RIP Brad McQuaid

This. The man was a visionary, and was a key part of something that changed gaming (and probably pop culture) in ways that are pretty powerful. We’re all poorer for his passing for sure.

Thank you for this.

Yeah I had posted this in another thread but should have figured it deserved it’s own. Very sad. I got to spend some time chatting with Brad at the final SOE fan fair and he could not have been more approachable and informative.

I tweeted at EQ and Smed that they should name a server Aradune in his memory but I dunno how well that will fly.

John Smedley left a couple years ago and works for Amazon now.

Smed and Brad were a rare mix of business and creative that worked well together, and changed the world.

I only remember playing EQ for a little while but I do have one vivid (if vague) memory of performing class-clown style antics on a bridge. I was playing a stupid giant or troll or something (?) and I kept hollering moronic comments and jumping off the bridge into the water below. I think I was performing very dumb fishing.

Whatever I was doing, it was social and I was being creative and making people laugh and a little audience was gathering around. One thing I wasn’t doing was “playing the game” in any traditional sense of the word as I’d known it up until then. Pretty cool.

So even though Everquest wouldn’t be on my personal list of favorite games, that time on the bridge would definitely make the top ten list of my most memorable moments in gaming.

Necromancers could talk through their pets, and the skeleton pets used the same models as the low-level skeletons in East Commons. I’d park my pet in the middle of a pack of skeletons and when someone n00b would run up and try to hit it, I’d say, “Hey, leave me alone. Go hit that one over there instead.” Really freaked them out.

I also remember a friend in Kunark in the main city just having it up to his ass with a beggar and have him a couple plat in copper juuuuust out of reach of the bank. The game wouldn’t auto make it plat pieces, and he’d get over encumbered and couldn’t move.

Bristlebane 99/00 veteran, damn RIP.

You could get so loaded down with coin but still move very slowly but it would calculate falling damage based on weight so people would walk down one stair and die.

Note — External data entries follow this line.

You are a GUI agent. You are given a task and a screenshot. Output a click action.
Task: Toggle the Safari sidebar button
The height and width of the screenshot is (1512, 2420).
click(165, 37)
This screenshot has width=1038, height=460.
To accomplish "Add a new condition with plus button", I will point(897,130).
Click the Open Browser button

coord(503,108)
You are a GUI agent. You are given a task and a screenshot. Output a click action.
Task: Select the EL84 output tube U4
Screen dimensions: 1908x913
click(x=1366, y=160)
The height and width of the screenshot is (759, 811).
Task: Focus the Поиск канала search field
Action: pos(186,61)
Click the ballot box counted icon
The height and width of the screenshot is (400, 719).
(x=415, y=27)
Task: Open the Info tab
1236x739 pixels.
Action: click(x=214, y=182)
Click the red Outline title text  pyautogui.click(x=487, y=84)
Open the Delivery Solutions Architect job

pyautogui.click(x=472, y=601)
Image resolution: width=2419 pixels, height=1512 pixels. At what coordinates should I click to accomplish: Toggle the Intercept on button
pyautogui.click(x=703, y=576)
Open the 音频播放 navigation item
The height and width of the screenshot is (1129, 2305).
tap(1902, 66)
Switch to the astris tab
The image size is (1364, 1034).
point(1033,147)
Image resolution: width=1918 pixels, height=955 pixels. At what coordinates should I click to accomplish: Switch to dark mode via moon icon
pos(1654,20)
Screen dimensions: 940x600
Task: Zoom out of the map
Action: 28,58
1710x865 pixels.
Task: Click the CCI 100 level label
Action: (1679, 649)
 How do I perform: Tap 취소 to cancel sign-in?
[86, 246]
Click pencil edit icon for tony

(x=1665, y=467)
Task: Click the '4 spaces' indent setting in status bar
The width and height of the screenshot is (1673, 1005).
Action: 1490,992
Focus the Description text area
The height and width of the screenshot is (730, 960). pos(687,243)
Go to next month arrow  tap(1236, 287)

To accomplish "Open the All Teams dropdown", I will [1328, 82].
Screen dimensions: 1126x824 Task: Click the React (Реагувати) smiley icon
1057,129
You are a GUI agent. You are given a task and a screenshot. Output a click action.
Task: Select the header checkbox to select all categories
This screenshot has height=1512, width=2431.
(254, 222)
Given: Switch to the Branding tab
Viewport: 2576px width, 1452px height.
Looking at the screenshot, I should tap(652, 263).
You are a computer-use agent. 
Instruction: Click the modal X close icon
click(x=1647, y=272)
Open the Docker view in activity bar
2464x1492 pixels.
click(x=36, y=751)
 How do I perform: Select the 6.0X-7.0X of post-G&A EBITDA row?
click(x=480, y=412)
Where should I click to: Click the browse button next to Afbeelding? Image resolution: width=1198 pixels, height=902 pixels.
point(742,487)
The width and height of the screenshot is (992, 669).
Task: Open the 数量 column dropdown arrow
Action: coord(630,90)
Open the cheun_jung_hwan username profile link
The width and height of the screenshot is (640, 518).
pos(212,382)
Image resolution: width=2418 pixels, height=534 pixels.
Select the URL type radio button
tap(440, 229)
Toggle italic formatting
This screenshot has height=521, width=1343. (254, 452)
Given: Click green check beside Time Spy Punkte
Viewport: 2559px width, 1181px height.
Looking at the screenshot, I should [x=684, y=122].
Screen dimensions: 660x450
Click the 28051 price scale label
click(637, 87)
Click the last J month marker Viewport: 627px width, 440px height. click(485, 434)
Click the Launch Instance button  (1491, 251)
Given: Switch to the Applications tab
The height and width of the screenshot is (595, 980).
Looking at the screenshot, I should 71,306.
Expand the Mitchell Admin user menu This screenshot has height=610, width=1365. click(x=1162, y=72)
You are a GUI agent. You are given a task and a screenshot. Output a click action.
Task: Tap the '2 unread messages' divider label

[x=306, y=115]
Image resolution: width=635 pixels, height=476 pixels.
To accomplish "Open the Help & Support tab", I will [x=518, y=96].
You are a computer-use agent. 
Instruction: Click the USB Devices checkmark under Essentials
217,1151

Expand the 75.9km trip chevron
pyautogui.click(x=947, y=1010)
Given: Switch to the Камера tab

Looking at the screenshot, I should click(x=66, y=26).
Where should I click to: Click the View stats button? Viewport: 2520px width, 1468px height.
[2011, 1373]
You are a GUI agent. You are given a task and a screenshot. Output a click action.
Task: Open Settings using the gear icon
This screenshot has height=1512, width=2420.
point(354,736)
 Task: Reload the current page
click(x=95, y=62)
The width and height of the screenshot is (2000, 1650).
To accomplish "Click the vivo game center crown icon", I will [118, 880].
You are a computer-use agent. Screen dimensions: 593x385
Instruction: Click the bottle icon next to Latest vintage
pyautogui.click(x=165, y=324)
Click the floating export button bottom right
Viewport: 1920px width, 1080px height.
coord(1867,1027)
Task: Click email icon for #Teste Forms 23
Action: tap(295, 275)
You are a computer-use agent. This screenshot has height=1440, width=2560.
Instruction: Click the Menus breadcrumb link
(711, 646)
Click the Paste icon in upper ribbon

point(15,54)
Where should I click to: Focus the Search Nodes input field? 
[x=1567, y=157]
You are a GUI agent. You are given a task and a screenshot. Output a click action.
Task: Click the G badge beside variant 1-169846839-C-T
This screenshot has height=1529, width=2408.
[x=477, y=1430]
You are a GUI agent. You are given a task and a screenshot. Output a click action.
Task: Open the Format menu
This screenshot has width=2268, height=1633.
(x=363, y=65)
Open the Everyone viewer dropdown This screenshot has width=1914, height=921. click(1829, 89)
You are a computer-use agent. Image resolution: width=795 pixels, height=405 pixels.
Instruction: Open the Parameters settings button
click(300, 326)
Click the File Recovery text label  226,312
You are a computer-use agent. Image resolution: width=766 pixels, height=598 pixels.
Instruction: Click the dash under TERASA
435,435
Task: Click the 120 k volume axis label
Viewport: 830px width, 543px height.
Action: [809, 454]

I like to keep my rope-a-dope quick and unpredictable like that man! :brofist:

I wrote about Brad McQuaid in my column

Very nice piece.

Great article, mirrors my own experiences and feelings about the game. Nothing like it before or since, and I’m sure never will be.

I don’t miss The Vision but I miss having a vision beyond spreadsheeting out the gear treadmill and raid release schedules that MMOs have devolved into now. EverQuest wasn’t as much “world” as UO was but I feel like it’s significantly more than anything we have now. I miss the open dungeons, the cool (and dangerous!!) zones, finally kicking a Griffon’s butt, stumbling around in the dark as a newbie Erudite.

There was just something more there that I feel like every game since has been missing. Now they just feel like number treadmills with a thin coat of theme park painted over it.

Thumbs up on a great piece. Lived it like you and EQ has some of my fondest gaming memories.

Great article @Jason_McMaster. Your description of your first time playing in beta matches my feelings pretty much exactly the first night I played in retail. The sense of wonder, that feeling of “holy crap, there has never been anything like this before!” that washed over players in their first few days or weeks, and the sense of community that the game fostered among it’s players, it was all unmatched then or since.

RIP Mike Hutchins one of the original dev team

Sol A was a brilliant zone.

Among the zones he built are Neriak, Paineel, Solusek A and B.

I hated every single one of those zones :P They all made for interesting corpse recoveries though.

Sol A, B and C are great. All wonderfully themed and interlinked and distinct areas.

I never knew his name, but based on that article he designed so many of the most memorable (and my favorite zones) in the classic game. True dungeon crawling experiences that make so much of what came later look pedestrian, to put it mildly.